On July 8, 2014, he signed with Brose Baskets of Germany for the 2014–15 season. On August 25, 2015, he signed a one-year deal with Crvena zvezda. On December 28, 2015, he parted ways with Crvena zvezda after appearing in seventeen ABA league games and ten Euroleague games. The same day he signed with Trabzonspor for the rest of the season.

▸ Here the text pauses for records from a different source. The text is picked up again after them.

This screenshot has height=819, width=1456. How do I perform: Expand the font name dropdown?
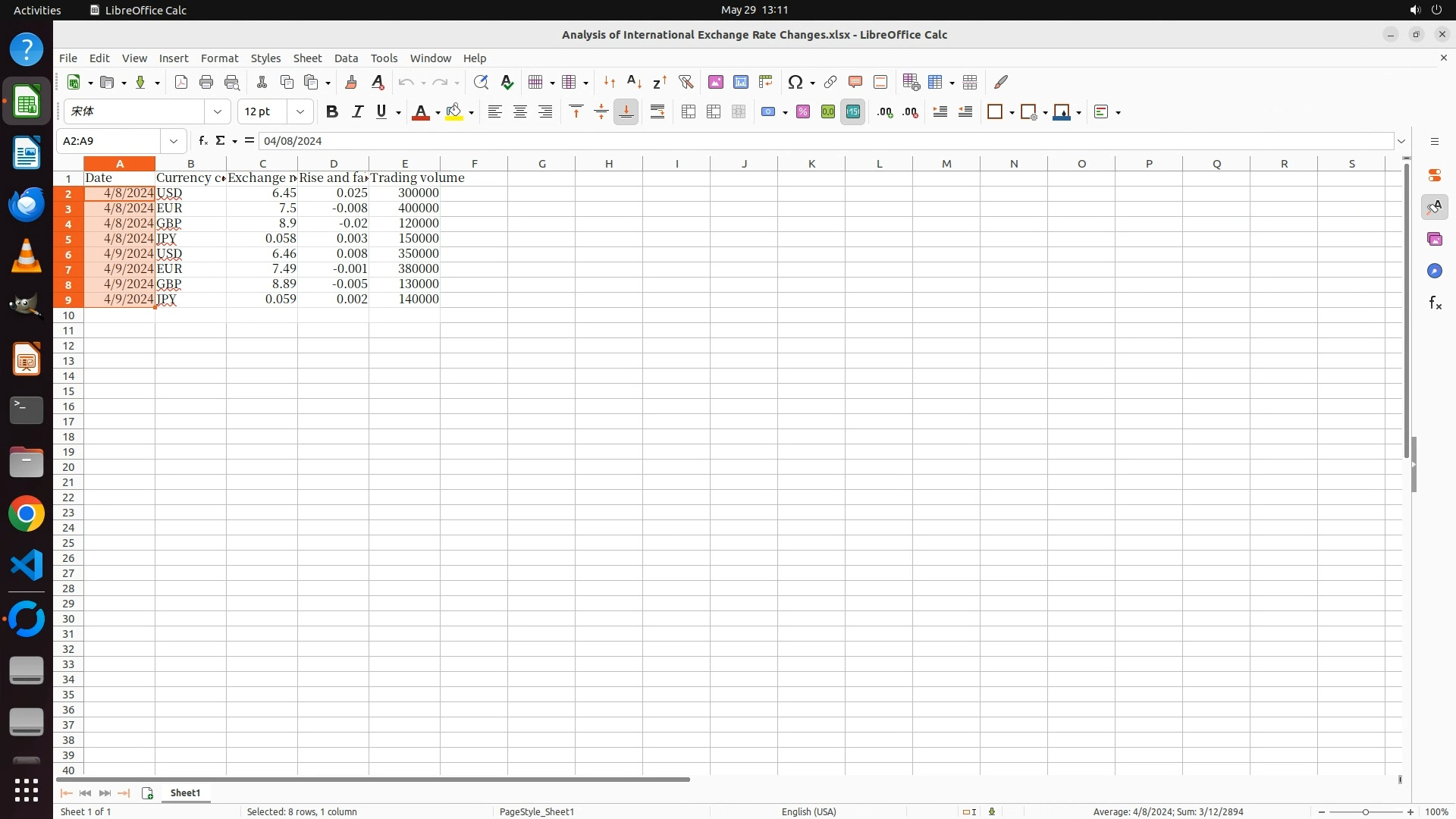click(x=218, y=112)
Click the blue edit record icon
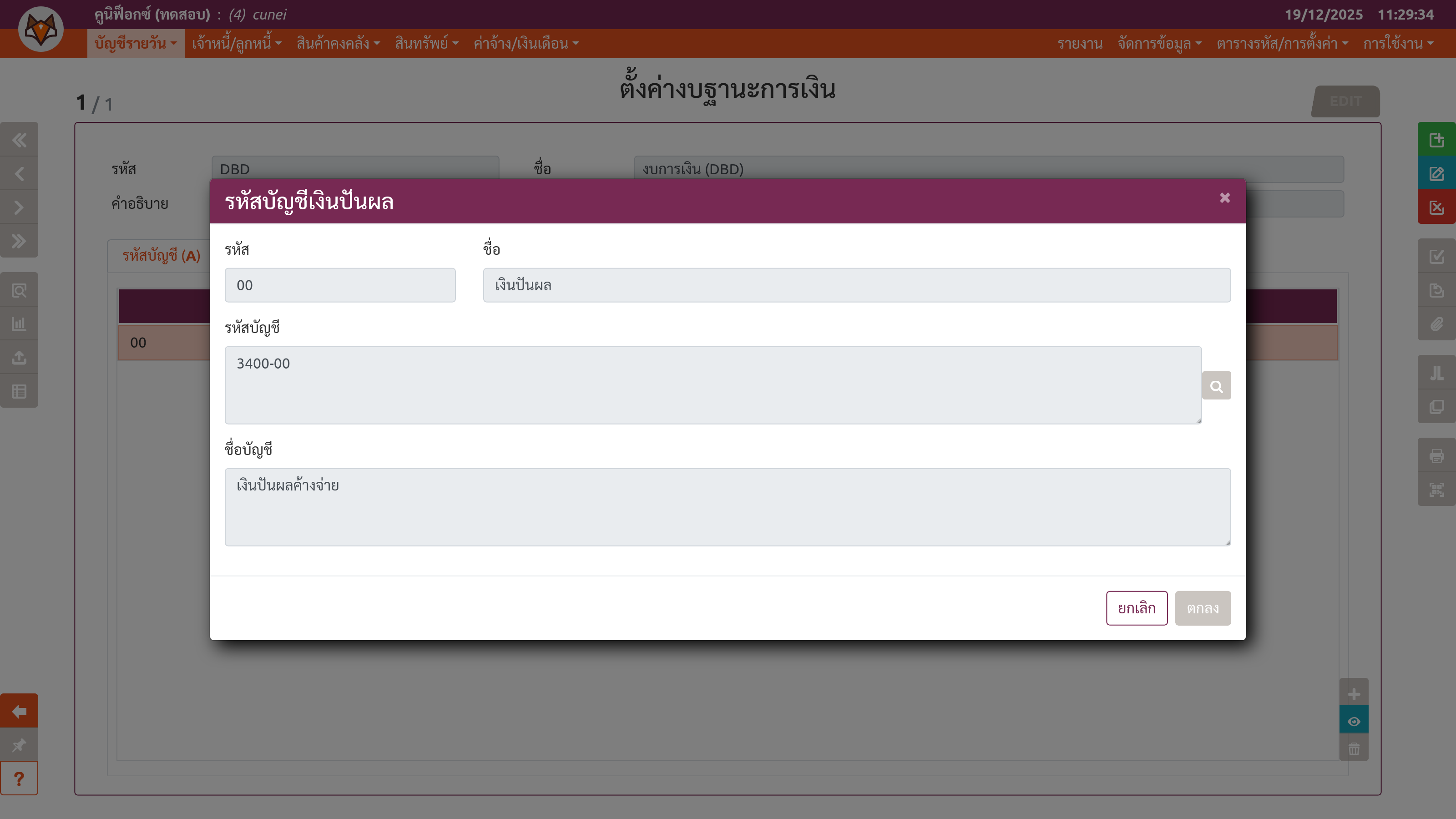The image size is (1456, 819). (x=1436, y=173)
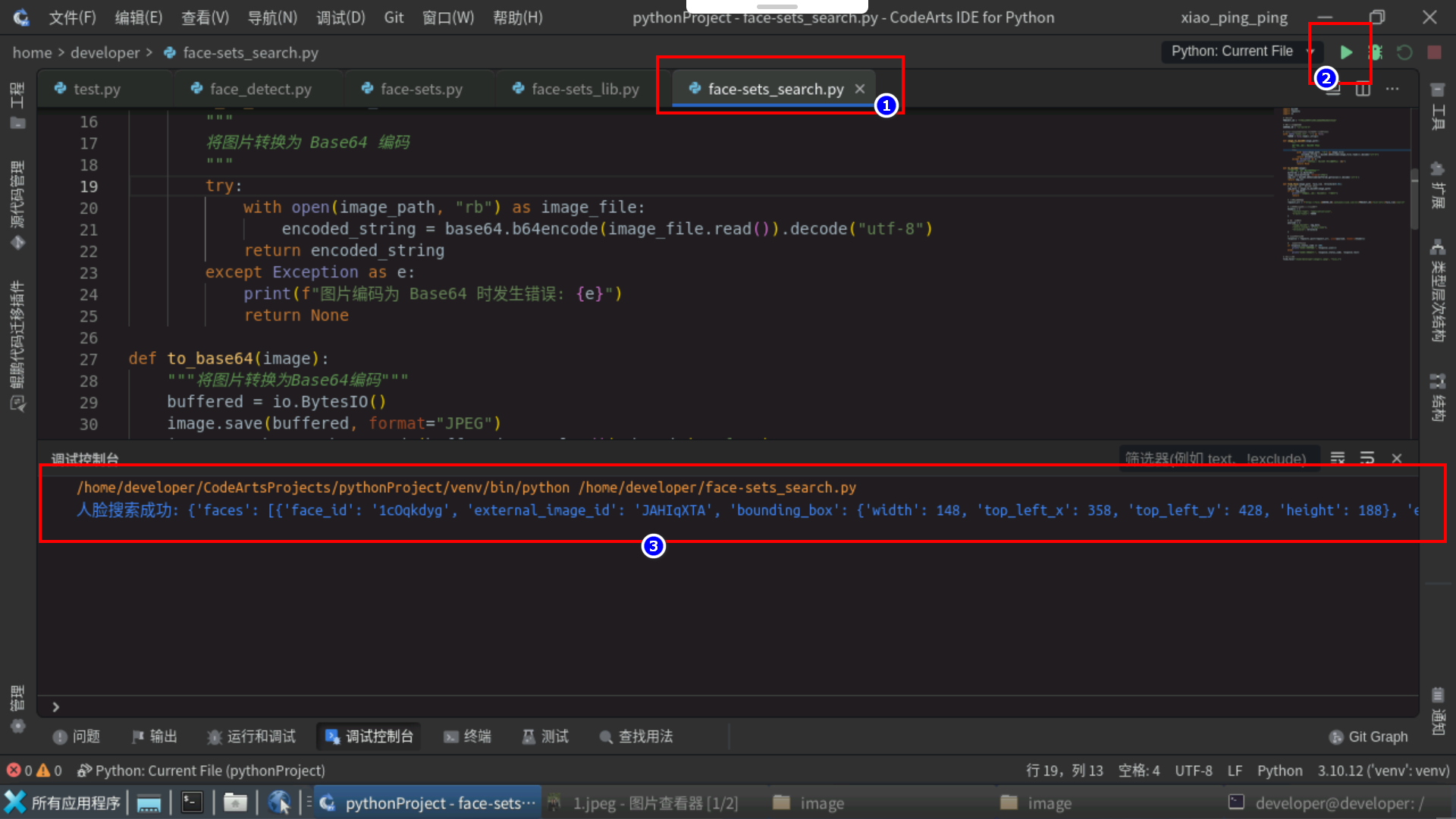Clear the debug console output
Image resolution: width=1456 pixels, height=819 pixels.
click(x=1338, y=458)
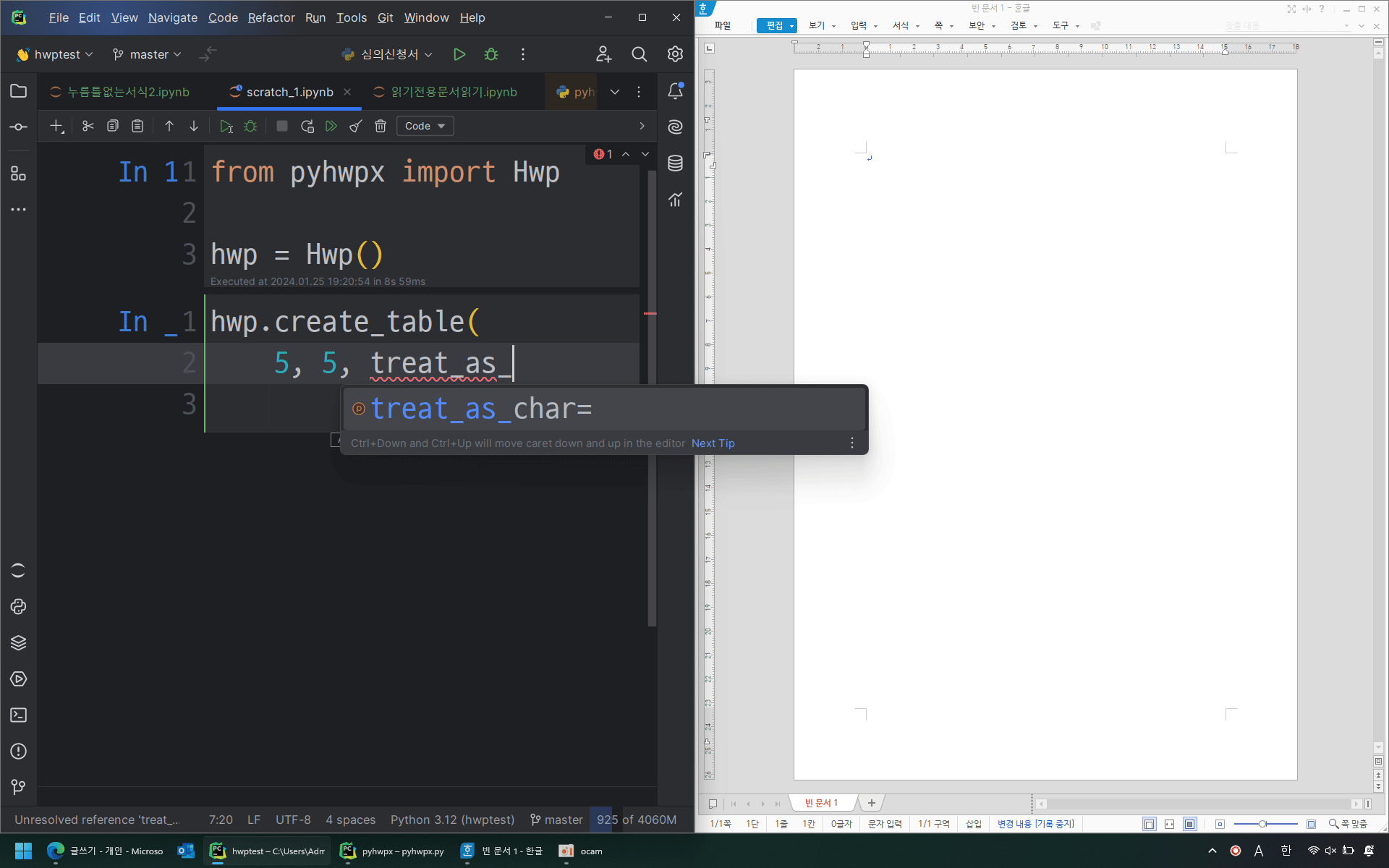The image size is (1389, 868).
Task: Delete the current cell with the trash icon
Action: click(381, 126)

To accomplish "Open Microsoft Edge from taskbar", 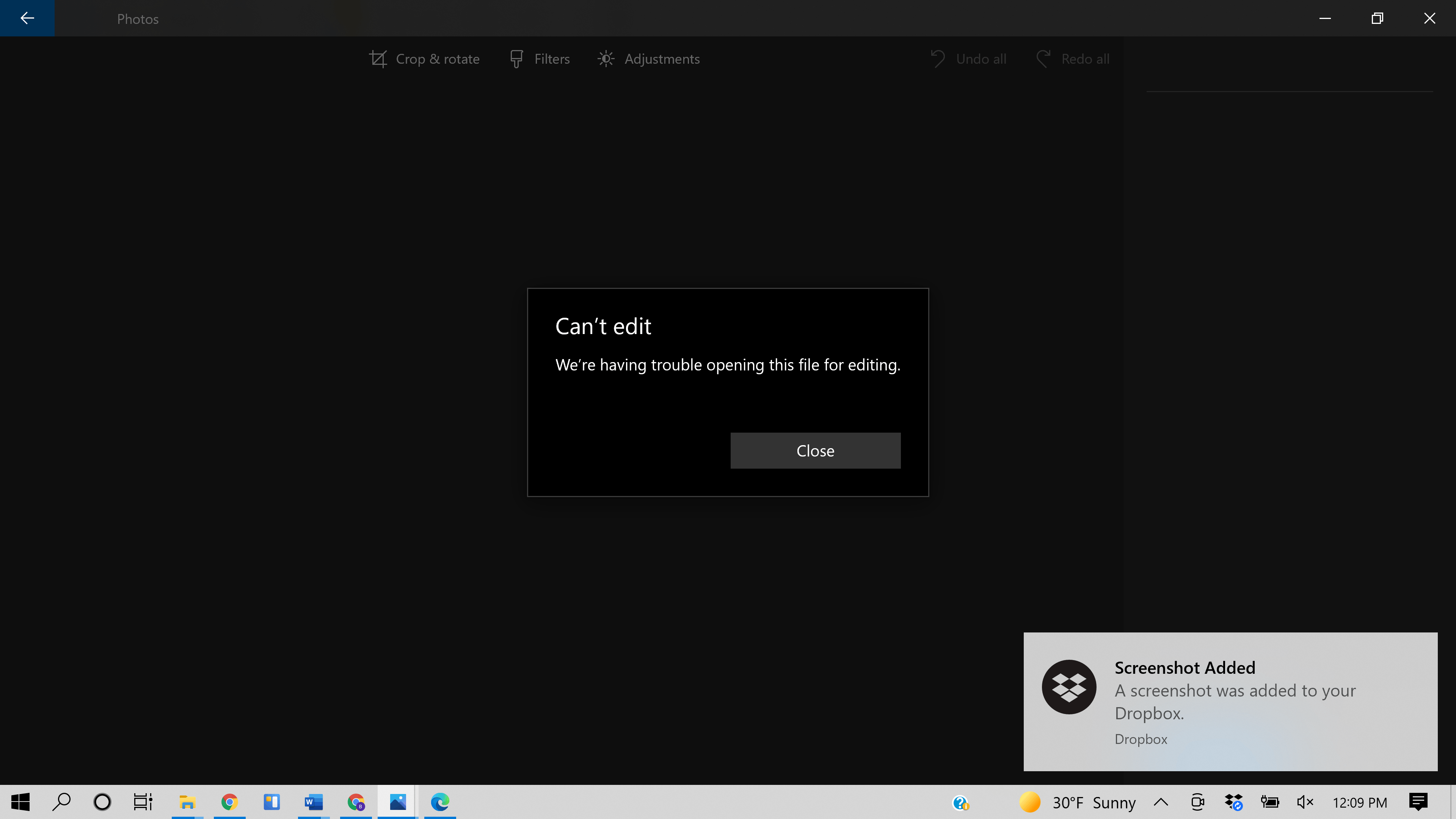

On July 13, 2016, he signed with German club Telekom Baskets Bonn for the 2016–17 season. On June 9, 2017, Thompson signed with German club ratiopharm Ulm. On July 28, 2019, Thompson signed with Hapoel Holon of the Israeli Premier League for the 2019–20 season.

==Coaching career==
Thompson joined Rowan University's men's basketball coaching staff as an assistant coach prior to the 2021–22 season.

==Career statistics==

===Euroleague===

| Year | Team | GP | GS | MPG | FG% | 3P% | FT% | RPG | APG | SPG | BPG | PPG | PIR |
|---|---|---|---|---|---|---|---|---|---|---|---|---|---|
| 2015–16 | Crvena zvezda | 10 | 6 | 19.5 | .373 | .190 | .667 | 1.6 | .9 | .5 | .1 | 4.8 | 1.7 |
| Career |  | 10 | 6 | 19.5 | .373 | .190 | .667 | 1.6 | .9 | .5 | .1 | 4.8 | 1.7 |

==Personal life==
Thompson is the younger brother of former NBA player Jason Thompson.